Practice the Parts, Not the Whole

A few years ago I posted a video lesson titled, How to Get Good at Golf. This is probably the most important post I have ever made.

The point I made is that a golf stroke is the sum of its parts. To learn the swing, you have to learn its parts and how they fit together.

Practicing swing after swing as a whole does you no good.

In my video essay, Six Fundamentals of the Recreational Golf Swing, I described in detail six features of a functioning recreational golf swing.

At the range, and in my back yard, I practice them, and a few other movements that are specific to me. I practice each one by itself, to reinforce each one in my unconscious mind’s concept of golf swing movement.

I also practice them individually because several of them are not my natural inclination. I get lazy and my swing starts failing because one or the other gets left out.

But because I practice them so much and am so familiar with them all, it’s easy for me to notice which one is missing, so just a few reminder swings makes my swing whole again.

So, again: your task is to figure out the movements that make your swing work, what your fundamentals are, and practice each one, by itself, over, and over, and over.

That’s how you get good. And stay good.

Acquire Positive Habits at the Range

There’s a lot to think about when you’re playing golf. The less you have to think about, the better it will be for you.

That means making as much as you can automatic. I know that every so often you play less than your best because you forgot to do something important in hitting your shot.

The way out of that lapse is to practice shotmaking habits when you go to the range. This is what I mean.

There’s a ball in front of you. Before you swing at it, check your grip, aim yourself and check your aim, check your ball position, check your posture. EVERY TIME. It takes only a few seconds to do this, and by going through this procedure before every range ball, you take one step closer to not forgetting to do it when you play.

If you have a practice swing technique you rely on, do that, too.

By doing this sixty times before you hit sixty balls, the same way every time, you build habit. You’ll eventually do it right without even thinking about it. That’s your goal.

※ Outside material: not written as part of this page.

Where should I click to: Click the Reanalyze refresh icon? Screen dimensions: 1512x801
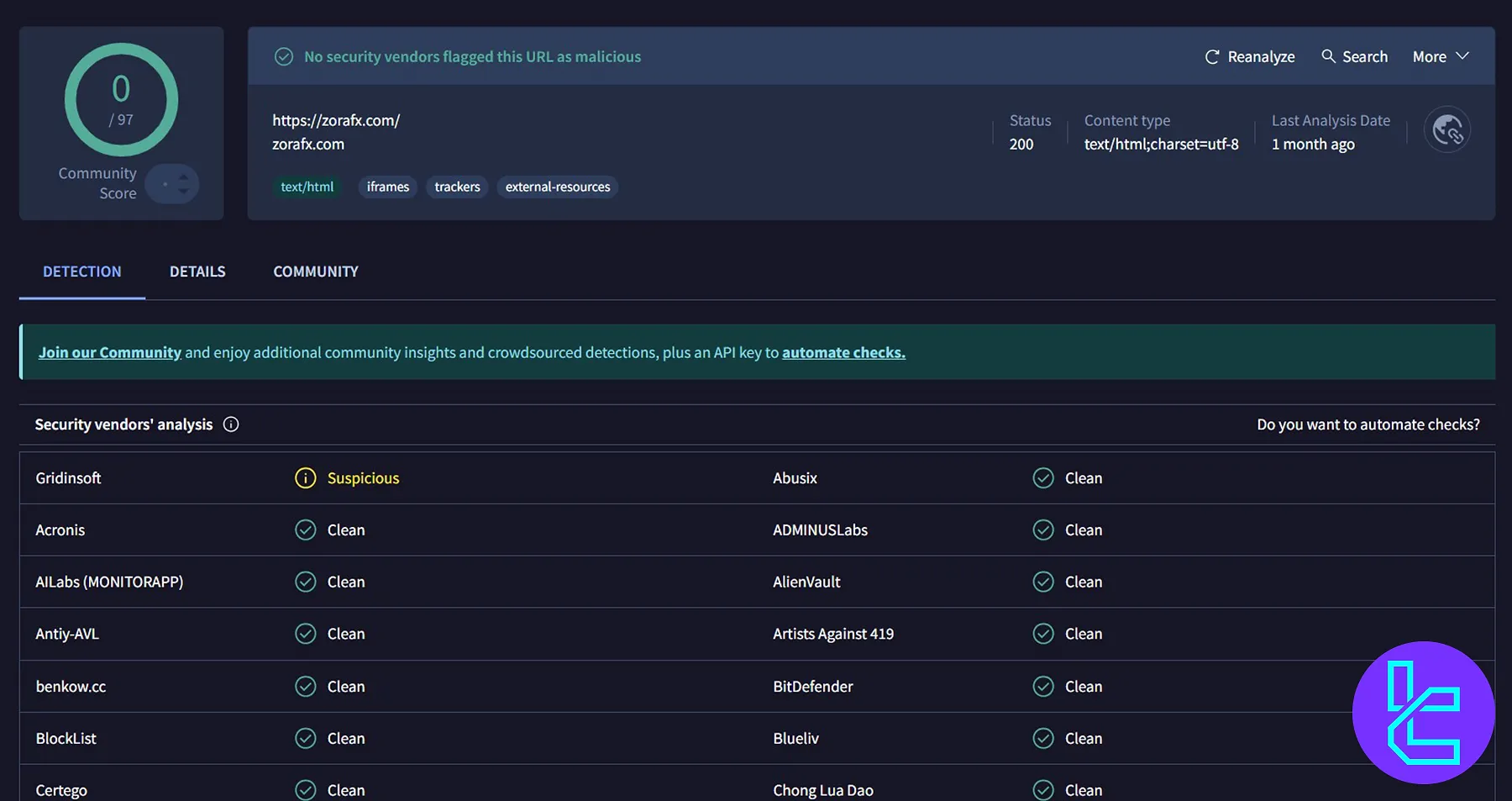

Or when you putt on the practice green, do the same thing. Before you hit any putt, line it up. Get a feel for the distance, however you do that.* Check your grip. Check how far away from the ball you stand. Check the width of your stance. Check your posture. Check your aim. Check the alignment of the putter’s face. There might be some more things for you. There are for me, but they are personal, so I won’t go into them.

The point is to go through the whole procedure before any shot to build up the habit. All of it is automatic so all you have to think about is hitting the ball into the fairway/green/hole.

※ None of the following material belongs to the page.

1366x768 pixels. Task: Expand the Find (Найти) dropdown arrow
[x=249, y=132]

I’m not forgetting the short game, but you should be able to fill in that blank on your own.

Another way of looking at this is that automatic features of your game keep you from straying from what works. We get lazy, we forget. Then you aren’t playing well and you can’t figure out what went wrong.

Every time you go the range practice your shotmaking procedures constantly. The little things. You will never get to the point where you can stop doing this.

*Read my distance finding method called Triangulated Approach Putting.

My Day At the Range

I went to the range a few days ago and hit a medium bucket of balls. I got a lot of things done.

Then I went to the practice green. There must have been about fifteen other guys on the range, but I walked onto the practice green alone.

And I stayed there alone until I went home about 45 minutes later.

Happens all the time. Like it’s my private practice green. I just don’t get it.